I’ve never met an Australian bagel I didn’t dislike. (I know that’s grammatically a triple-negative, but it feels much better to vent this way.) And yes, if you’re thinking of that place that’s supposed to be really good, I’ve been there. All the Jewish bakeries in Bondi? Yep. That one in Bellevue Hill? Tick. Those places in Melbourne’s Caulfield, St Kilda or Fitzroy. Yessiree. The cool new bakery in Bronte? Love their bread, hate their bagel. I’ve done the research, and the reality is, our bakers just don’t get it.
For a country that produces so much good food, bagels are a blight on our record. For some reason there’s an epidemic of round bread going around, an apparently contagious syndrome that takes bread dough, moulds it in the shape of a bagel and produces a dry piece of bread baked as the letter ‘O’. No wonder everyone toasts their bagels – it’s the only way to conjure a sliver of palatability. Oh, and if you feel like mentioning your love of those sugary, alien-looking Aussie abominations called blueberry bagels, don’t do it. Just silently admit to yourself that you really like donuts. And really, wouldn’t you be better off stuffing your face at Krispy Kreme?
The shame in all this is that bagel-making isn’t rocket science. That’s what I assumed and confirmed over the past 24 hours in my own experiment of making bagels – which, in truth, put every mediocre bagel I’ve ever bought in Australia to shame. Not only did it turn out to be distinctly possible, it was achievable in my paltry home oven. And most of my bagels shapes were just plain wrong. And some were shrivel-skinned, oblong and with unholy large holes. But no matter – they were easily the best bagels I’ve had since returning from New York last October.

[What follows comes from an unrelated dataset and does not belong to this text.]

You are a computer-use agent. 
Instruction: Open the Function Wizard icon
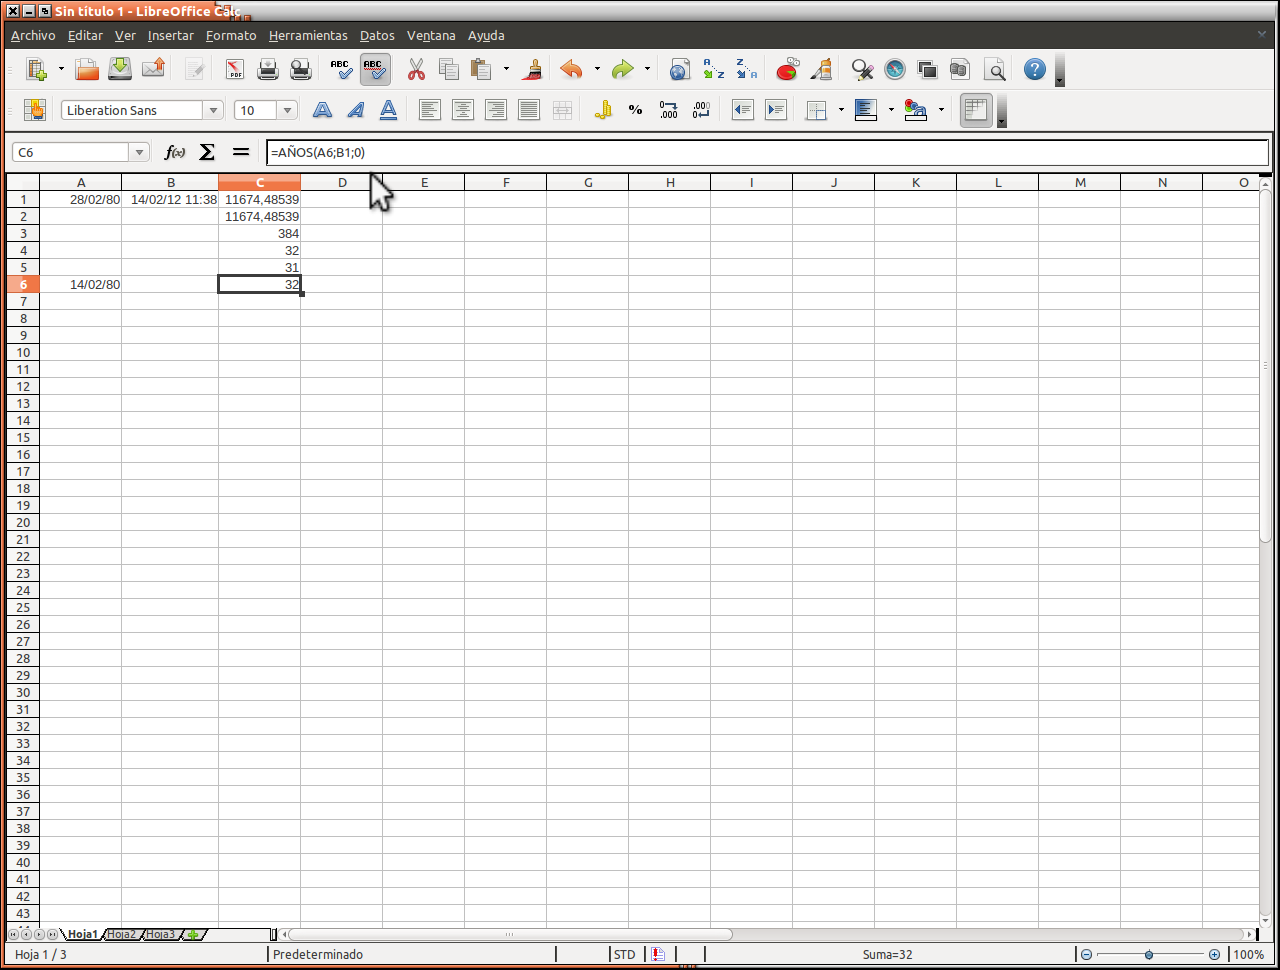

So what were the keys to my success? Well, let’s start with the challenging cooking method that most bagel-makers around here find difficult to comprehend. Boiling. I’ll say it again. Boiling. Boy-el-eeeng. How hard is that, really? A bagel, is not a bagel, doesn’t even approach being a bagel, can’t be admitted the school of fair-dinkum, real-deal bagel … unless you BOIL it first.
Did I say “steaming”? No, I did not say steaming. Did I say “Inject heaps of moisture into your commercial oven?” Nup. but just in case there’s still any confusion, I’m talking about a large pot, filled with water, heated to 100C degrees. It is not optional. It is not an extra step. It is the basics – nay, the core essence – for producing a bagel: a beautifully moist and chewy, steamy, flavour-packed yeasty creation with a slight outer crunch that makes for a magnificent contrast in textures.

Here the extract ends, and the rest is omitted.